→ **Task item**
Once the pictures are set aside, output all the records exactly.

(Saved entries)
————

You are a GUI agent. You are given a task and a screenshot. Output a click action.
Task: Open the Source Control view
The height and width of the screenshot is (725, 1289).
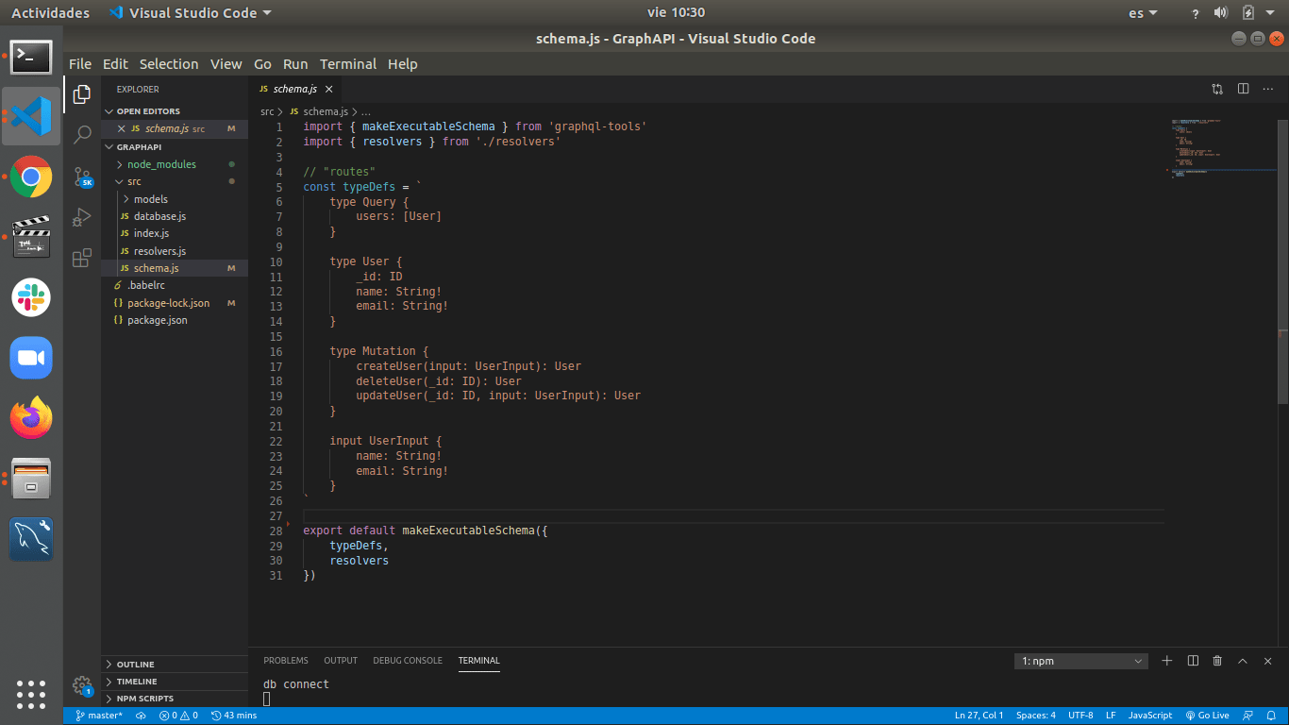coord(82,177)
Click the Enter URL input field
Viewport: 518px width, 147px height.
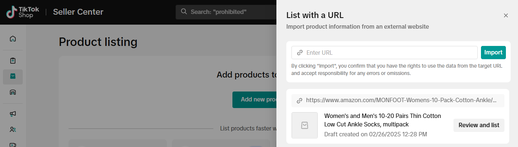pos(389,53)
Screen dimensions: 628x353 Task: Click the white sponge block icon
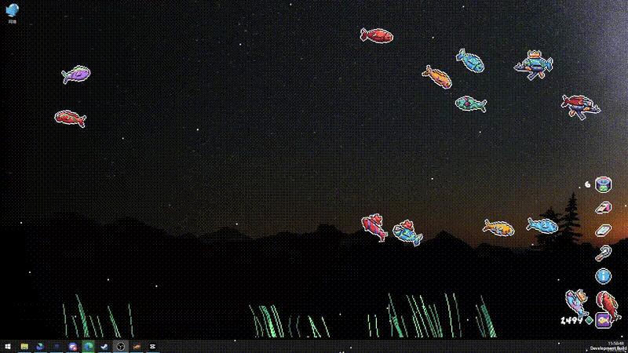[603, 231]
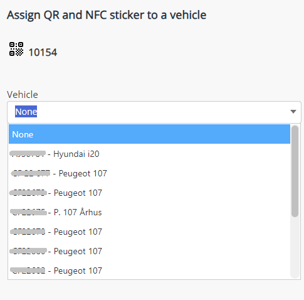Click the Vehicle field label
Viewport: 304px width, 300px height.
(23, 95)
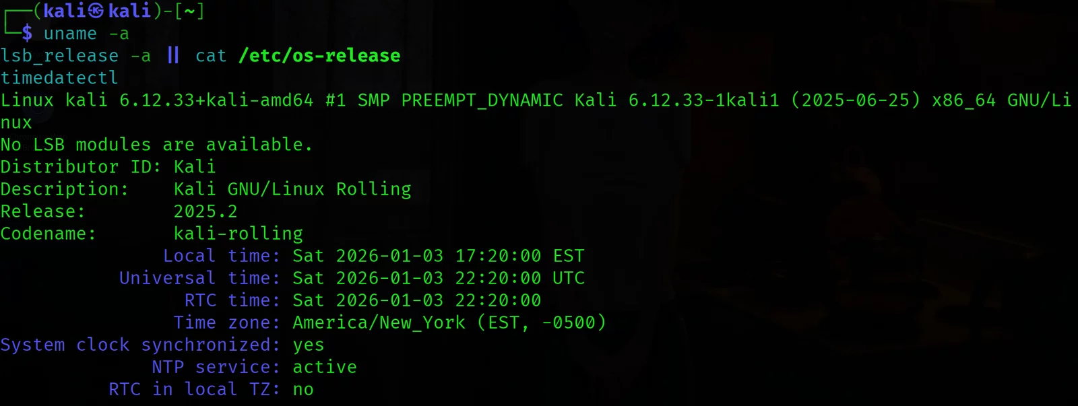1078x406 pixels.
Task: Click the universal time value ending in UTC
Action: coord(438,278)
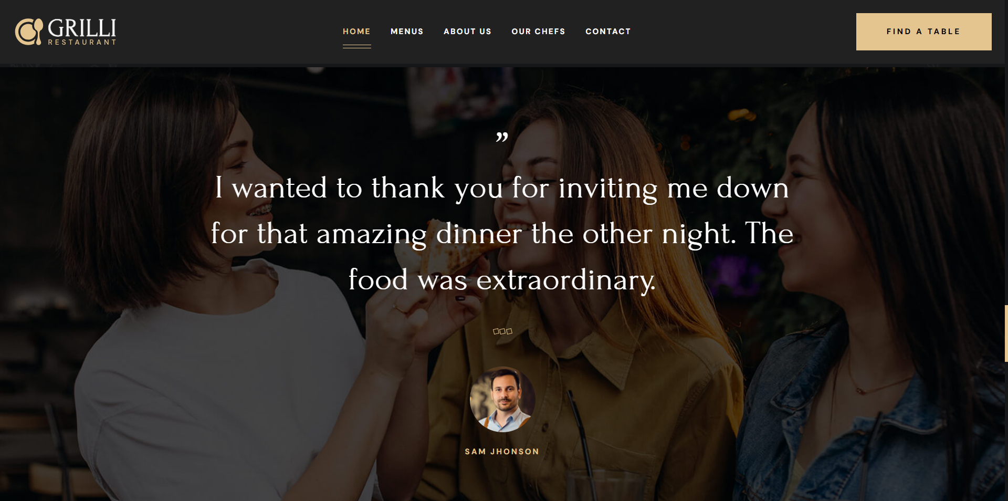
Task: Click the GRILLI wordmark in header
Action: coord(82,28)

————

→ **Task output**
You are a GUI agent. You are given a task and a screenshot. Output a click action.
Task: Open the Source Control view
The height and width of the screenshot is (725, 1289).
coord(82,177)
Click the Enter URL input field
Viewport: 518px width, 147px height.
pos(389,53)
Screen dimensions: 628x353 Task: Click the white sponge block icon
[603, 231]
Click the Vehicle field label
Viewport: 304px width, 300px height.
(23, 95)
1078x406 pixels.
Task: Click the universal time value ending in UTC
Action: coord(438,278)
Task: Click the GRILLI wordmark in header
Action: coord(82,28)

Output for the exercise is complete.